Task to complete: Every entry below is to be retyped exactly as it appears.

Task inputs:

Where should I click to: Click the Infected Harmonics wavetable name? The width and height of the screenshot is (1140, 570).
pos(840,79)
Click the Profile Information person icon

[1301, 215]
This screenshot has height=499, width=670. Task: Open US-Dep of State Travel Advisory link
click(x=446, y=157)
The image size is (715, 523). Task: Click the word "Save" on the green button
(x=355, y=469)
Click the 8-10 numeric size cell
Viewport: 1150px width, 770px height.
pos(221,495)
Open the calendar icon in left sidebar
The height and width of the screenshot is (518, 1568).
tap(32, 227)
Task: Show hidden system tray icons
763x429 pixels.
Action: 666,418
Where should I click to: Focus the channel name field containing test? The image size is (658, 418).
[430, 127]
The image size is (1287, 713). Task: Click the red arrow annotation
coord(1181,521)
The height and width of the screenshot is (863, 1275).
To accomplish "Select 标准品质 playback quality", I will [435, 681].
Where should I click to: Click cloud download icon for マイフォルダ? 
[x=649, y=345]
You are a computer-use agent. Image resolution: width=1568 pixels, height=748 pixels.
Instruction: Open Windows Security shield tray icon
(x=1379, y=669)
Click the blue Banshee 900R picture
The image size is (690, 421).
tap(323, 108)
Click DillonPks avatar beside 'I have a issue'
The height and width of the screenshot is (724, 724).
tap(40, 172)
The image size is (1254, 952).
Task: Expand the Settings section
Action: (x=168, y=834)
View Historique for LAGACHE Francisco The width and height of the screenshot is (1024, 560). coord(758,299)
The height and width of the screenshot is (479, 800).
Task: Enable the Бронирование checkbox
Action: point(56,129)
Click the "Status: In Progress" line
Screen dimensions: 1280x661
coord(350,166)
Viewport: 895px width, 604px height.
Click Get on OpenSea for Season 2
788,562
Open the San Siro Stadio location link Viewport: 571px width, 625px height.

Finished exercise:
Where should I click to: Click the Infected Harmonics wavetable name? The width and height of the screenshot is (1140, 570).
pos(840,79)
Click the Profile Information person icon

[1301, 215]
This screenshot has height=499, width=670. Task: Open US-Dep of State Travel Advisory link
click(x=446, y=157)
The image size is (715, 523). Task: Click the word "Save" on the green button
(x=355, y=469)
Click the 8-10 numeric size cell
Viewport: 1150px width, 770px height.
pos(221,495)
Open the calendar icon in left sidebar
The height and width of the screenshot is (518, 1568).
tap(32, 227)
Task: Show hidden system tray icons
763x429 pixels.
Action: 666,418
Where should I click to: Focus the channel name field containing test? The image size is (658, 418).
[430, 127]
The image size is (1287, 713). Task: Click the red arrow annotation
coord(1181,521)
The height and width of the screenshot is (863, 1275).
To accomplish "Select 标准品质 playback quality", I will [435, 681].
Where should I click to: Click cloud download icon for マイフォルダ? 
[x=649, y=345]
You are a computer-use agent. Image resolution: width=1568 pixels, height=748 pixels.
Instruction: Open Windows Security shield tray icon
(x=1379, y=669)
Click the blue Banshee 900R picture
The image size is (690, 421).
tap(323, 108)
Click DillonPks avatar beside 'I have a issue'
The height and width of the screenshot is (724, 724).
tap(40, 172)
The image size is (1254, 952).
Task: Expand the Settings section
Action: (x=168, y=834)
View Historique for LAGACHE Francisco The width and height of the screenshot is (1024, 560). coord(758,299)
The height and width of the screenshot is (479, 800).
Task: Enable the Бронирование checkbox
Action: point(56,129)
Click the "Status: In Progress" line
Screen dimensions: 1280x661
coord(350,166)
Viewport: 895px width, 604px height.
Click Get on OpenSea for Season 2
788,562
Open the San Siro Stadio location link Viewport: 571px width, 625px height.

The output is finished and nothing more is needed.